── Page extract ──

11:32 AM: Carl Wilson shouldn’t be dead. That one’s still brutal, 12 years on. On a related note, No Al Jardine, No Peace.
11:33 AM: Check the 30 second mark: “Hooray for the Beach Boys!”
11:37 AM: The modern era Beach Boys just aren’t the same without cousin Stamos Wilson in the fold.
11:40 AM: Bill Graham is on camera – unfortunately, he’s not beating a hippie over the head with a broomhandle.
11:41 AM: Sting is doing his best Phil Collins imitation by stage-hopping with Dire Straits. Only problem, Sting, is that you’re still at Wembley when right now Phil is somewhere over Iceland. Thanks for playing – better luck next time. And nice Casio watch, you wanker.
11:42 AM: When we were 13, we redubbed Dire Straits “Limey Rednecks”. That still cracks us up.
11:45 AM: Who’s up there? What’s that? Hawaiian noises?
11:47 AM: Sting wants his MTV. Meanwhile, MTV is tracking Phil’s journey across the Atlantic like Santa Claus on Christmas Eve. Point: Phil.
11:50 AM: Mark Knopfler… hell of a guitar player, cool voice, tasty threads (file under: Limey Redneck)… how is it that Dire Straits are just so damn boring? And no, that sax solo in “Sultans Of Swing” is not swaying our opinion.
11:53 AM: Loose guitar tally to this point: 3 Gibsons, 2 Telecasters, 2 Steinbergers (what the fuck?), 1 Epiphone, and approx. 87 Stratocasters. That’s kind of insane.
11:56 AM: This 4 minute smooth jazz outro to “Sultans” could drive one to drink. Just sayin’.
12:00 PM: George Thorogood & Albert Collins playing in front of 95,000 people. The ’80s were a weird, weird time, folks.
12:02 PM: Someone tell George he’s not onstage at the Bottle & Cork in lovely Dewey Beach, DE. This is so Reagan’s America we could puke.
12:05 PM: And in a 180 degree turn, we now have Queen. Holy Overbite, Batman!
12:09 PM: The wife-beater, the studded belt & arm band, the moustache, the Wranglers… that’s all your standard, garden variety gay-biker chic. Where Freddie really broke some barriers was with that half mic stand.
12:14 PM: Queen – a rock & roll band or just some sort of weird, hyper-theatrical pastiche? Discuss.
12:16 PM: Gotta go with the latter – one great frontman and a truly unique guitarist doth not mitigate all that bombast.

───

:: Exercise set ::
**A)** In the live blog, about how many Stratocasters does the loose guitar tally count?
**B)** Rewrite the live blog paragraph that begins "11:53 AM: Loose guitar tally" as a short list.
**C)** Continue the live blog from its last entry.

── Entries provided ──

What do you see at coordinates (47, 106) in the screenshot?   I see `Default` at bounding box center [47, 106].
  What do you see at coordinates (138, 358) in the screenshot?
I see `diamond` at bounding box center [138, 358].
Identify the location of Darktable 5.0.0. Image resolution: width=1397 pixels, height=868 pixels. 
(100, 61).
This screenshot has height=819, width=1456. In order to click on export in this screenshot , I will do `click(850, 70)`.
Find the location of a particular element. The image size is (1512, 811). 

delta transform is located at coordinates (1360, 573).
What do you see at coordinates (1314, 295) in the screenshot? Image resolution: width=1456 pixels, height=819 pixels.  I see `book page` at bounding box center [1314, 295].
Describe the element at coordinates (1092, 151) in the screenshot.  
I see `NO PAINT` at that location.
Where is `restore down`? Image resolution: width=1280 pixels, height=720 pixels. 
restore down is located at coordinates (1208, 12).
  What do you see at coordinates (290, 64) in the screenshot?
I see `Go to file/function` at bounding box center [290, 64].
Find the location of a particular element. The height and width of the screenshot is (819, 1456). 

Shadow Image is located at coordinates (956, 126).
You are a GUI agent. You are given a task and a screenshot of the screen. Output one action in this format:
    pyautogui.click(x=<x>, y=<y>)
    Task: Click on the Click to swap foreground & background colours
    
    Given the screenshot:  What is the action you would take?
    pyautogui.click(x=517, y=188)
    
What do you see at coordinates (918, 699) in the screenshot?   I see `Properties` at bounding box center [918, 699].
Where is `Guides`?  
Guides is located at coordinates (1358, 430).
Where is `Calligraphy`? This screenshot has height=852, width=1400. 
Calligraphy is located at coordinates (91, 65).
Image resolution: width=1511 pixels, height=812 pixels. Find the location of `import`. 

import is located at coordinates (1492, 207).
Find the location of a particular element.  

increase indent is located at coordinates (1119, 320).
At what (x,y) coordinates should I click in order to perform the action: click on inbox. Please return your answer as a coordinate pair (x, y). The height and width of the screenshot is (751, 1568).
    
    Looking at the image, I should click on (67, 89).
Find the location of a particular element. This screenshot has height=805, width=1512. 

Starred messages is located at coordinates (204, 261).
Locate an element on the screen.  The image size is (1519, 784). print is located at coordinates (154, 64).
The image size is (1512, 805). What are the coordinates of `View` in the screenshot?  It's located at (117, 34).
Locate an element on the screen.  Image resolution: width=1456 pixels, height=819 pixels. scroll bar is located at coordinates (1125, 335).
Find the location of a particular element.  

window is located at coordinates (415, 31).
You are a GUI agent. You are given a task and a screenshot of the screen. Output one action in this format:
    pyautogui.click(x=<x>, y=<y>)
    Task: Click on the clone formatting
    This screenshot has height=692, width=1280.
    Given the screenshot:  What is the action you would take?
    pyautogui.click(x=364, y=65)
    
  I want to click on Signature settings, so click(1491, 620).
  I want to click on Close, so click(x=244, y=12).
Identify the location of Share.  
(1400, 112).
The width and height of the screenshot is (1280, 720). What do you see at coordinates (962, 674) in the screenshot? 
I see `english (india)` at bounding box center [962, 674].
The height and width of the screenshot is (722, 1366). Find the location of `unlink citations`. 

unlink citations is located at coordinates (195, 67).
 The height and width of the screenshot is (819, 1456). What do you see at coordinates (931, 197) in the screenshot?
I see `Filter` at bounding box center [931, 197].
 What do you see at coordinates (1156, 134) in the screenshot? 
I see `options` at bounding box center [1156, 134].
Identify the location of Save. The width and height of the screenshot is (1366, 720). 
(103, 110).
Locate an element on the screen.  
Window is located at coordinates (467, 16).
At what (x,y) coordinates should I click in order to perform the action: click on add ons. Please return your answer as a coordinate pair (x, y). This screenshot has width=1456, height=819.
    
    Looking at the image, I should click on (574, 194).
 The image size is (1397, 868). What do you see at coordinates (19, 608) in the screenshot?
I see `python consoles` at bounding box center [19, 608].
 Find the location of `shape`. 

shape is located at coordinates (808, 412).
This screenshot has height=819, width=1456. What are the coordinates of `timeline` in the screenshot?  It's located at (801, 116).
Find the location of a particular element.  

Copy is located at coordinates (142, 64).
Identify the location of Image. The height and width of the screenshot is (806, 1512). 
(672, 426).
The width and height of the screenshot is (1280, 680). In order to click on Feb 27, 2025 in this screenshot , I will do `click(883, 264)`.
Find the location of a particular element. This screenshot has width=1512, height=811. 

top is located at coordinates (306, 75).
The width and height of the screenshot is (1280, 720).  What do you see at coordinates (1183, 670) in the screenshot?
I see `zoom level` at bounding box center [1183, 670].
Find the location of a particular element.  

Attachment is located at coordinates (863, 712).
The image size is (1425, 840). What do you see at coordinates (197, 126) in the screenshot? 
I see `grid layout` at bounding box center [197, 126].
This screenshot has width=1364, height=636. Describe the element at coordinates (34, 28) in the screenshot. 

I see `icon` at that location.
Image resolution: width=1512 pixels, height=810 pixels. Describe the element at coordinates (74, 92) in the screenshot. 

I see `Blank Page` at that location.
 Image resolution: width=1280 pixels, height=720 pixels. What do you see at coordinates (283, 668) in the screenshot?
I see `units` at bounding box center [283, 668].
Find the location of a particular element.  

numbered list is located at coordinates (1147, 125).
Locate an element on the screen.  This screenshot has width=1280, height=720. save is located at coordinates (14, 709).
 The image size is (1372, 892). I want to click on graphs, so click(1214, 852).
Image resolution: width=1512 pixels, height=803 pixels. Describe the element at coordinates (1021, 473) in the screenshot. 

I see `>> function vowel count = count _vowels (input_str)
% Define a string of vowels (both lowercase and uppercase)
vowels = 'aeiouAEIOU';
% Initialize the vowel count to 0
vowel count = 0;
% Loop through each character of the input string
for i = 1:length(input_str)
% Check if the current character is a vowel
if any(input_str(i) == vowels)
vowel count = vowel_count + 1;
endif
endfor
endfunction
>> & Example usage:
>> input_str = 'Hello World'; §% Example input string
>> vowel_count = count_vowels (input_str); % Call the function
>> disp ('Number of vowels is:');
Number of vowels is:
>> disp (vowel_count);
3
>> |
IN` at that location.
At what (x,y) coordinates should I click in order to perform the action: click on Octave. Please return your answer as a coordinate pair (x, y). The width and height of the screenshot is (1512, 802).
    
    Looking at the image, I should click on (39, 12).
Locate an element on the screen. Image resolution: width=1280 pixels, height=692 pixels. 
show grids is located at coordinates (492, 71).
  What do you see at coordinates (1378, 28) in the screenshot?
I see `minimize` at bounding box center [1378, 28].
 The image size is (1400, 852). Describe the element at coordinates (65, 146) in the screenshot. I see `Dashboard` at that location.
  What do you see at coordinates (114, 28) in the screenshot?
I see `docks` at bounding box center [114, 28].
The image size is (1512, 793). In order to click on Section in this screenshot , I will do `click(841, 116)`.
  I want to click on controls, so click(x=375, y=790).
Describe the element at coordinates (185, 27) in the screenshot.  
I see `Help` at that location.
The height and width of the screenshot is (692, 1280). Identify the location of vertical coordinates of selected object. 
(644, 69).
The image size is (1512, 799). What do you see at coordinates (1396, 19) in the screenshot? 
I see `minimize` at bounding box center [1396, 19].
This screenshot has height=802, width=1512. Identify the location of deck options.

───

:: Answers provided ::
**A)** Approximately 87.

**B)**
Loose guitar tally as of 11:53 AM:
- 3 Gibsons
- 2 Telecasters
- 2 Steinbergers
- 1 Epiphone
- Approx. 87 Stratocasters

**C)**
12:20 PM: Simple Meends are quite bouncy this afternoon.
12:21 PM: Simple Minds = the Scottish INXS.
12:25 PM: HEP! HEP! HEP! HEP! OK, Jim Kerr’s trying really hard but the poor fucker just has zero charisma. Or melanin, for that matter – the dude’s face is skim-milk blue. Hard to believe he was married to Chrissie Hynde, too. God, this is boring.
12:29 PM: “TVC 15″ – nice! Screw Ziggy – Bowie was far cooler in the Let’s Dance/”Blue Jean” era. With one glaring exception, of course:
Even Mick had enough sense to not wear pajamas, for God’s sake.
12:36 PM: Double-shot! Bowie’s got Thomas Dolby on keys and a percussionist playing those weird octagonal synth drums. OK – this HAS to become a drinking game.
12:39 PM: Bowie has so much style that he can even pull off having about 40 people in his band all dressed up like, well, Ultravox and still make it cool.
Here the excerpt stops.